By Carolyn Cui
Cotton prices rose Tuesday, confounding traders who recently dumped their holdings amid economic worries and bearish fundamentals.
Cotton futures for March delivery rose 1.6% to settle at 59.85 cents, bouncing off the one-year lows hit last week at the ICE Futures U.S. exchange.
In the week ending Feb. 9, non-commercial traders dumped 27,823 lots from a week earlier to a negative 528 lots. In the latest report on World Agricultural Supply and Demand Estimates, the agricultural department revised down the U.S.'s cotton exports by 5% for the current marketing year, leading to a higher ending stock for cotton. The revision was due to "continued sluggish export sales, attributable mainly to sharply lower imports by China," the department said.
Worldwide, cotton consumption was also revised lower due to sluggish demand in China, India and Brazil.

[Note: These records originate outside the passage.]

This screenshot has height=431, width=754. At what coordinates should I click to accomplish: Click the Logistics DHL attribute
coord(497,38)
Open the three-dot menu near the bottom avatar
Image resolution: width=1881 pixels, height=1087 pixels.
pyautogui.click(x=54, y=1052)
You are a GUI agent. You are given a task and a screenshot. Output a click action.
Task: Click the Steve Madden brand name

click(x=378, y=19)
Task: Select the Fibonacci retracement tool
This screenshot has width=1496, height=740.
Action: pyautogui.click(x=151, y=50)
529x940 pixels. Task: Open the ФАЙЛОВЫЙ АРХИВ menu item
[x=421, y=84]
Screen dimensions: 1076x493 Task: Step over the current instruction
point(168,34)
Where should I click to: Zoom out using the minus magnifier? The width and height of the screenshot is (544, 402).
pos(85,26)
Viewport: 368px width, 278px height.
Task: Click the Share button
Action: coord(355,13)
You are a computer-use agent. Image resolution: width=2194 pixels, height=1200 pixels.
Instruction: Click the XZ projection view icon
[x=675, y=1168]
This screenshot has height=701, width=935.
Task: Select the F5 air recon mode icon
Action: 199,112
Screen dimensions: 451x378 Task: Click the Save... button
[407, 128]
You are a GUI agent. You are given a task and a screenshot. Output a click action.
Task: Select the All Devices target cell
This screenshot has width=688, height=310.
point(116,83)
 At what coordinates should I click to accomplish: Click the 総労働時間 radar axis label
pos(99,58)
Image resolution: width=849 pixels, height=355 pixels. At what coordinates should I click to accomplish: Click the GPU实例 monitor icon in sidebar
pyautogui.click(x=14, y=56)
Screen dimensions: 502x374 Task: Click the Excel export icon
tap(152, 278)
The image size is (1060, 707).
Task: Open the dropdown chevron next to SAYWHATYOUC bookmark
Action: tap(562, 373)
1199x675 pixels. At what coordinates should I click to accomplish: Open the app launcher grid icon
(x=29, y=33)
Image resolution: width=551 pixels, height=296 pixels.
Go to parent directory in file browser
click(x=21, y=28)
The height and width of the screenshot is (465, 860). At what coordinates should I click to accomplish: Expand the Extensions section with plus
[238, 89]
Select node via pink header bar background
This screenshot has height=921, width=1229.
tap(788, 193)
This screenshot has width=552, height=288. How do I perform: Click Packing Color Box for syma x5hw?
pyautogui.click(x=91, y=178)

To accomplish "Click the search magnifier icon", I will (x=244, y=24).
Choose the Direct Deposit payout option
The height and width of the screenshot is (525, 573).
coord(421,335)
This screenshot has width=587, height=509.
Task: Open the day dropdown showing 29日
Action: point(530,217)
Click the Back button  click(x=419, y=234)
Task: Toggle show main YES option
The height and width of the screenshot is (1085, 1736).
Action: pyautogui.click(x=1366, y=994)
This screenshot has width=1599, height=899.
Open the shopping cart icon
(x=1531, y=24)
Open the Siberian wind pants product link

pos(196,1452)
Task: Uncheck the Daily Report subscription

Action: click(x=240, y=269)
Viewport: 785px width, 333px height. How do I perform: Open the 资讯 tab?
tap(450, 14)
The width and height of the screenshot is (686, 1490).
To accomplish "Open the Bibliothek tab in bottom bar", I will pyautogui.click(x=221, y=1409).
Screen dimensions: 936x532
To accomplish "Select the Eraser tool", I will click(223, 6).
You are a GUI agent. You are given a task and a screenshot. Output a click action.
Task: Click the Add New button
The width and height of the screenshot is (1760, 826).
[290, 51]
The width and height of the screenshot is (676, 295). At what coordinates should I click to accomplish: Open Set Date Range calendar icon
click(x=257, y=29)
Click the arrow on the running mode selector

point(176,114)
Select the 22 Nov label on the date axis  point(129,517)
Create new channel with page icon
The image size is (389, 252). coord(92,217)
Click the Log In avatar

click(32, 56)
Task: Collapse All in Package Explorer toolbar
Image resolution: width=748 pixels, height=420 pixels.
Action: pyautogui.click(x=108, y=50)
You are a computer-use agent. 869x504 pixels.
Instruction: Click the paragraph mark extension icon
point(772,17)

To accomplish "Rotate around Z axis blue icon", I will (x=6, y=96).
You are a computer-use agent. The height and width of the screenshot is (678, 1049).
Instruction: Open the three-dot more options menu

Global stocks are now forecast at just over 104 million bales.
Some analysts said the recent selloff in cotton prices was overdone. "Macroeconomic and financial concerns have trumped cotton fundamentals," wrote Louis Rose, the author of the Rose Report. "Some international merchants and analysts continue to expect ICE cotton futures to move higher to around the 65.00 level, once clarity is provided on terms of China's impending release of reserve cotton."
In other soft commodity markets, cocoa fell 1.4% to $2,834 a ton and frozen concentrated orange juice gained 4.9% to $ 1.3610 a pound. Sugar rose 0.5% to 13.22 cents a pound, while coffee edged down 0.4% to close at $1.17 per pound.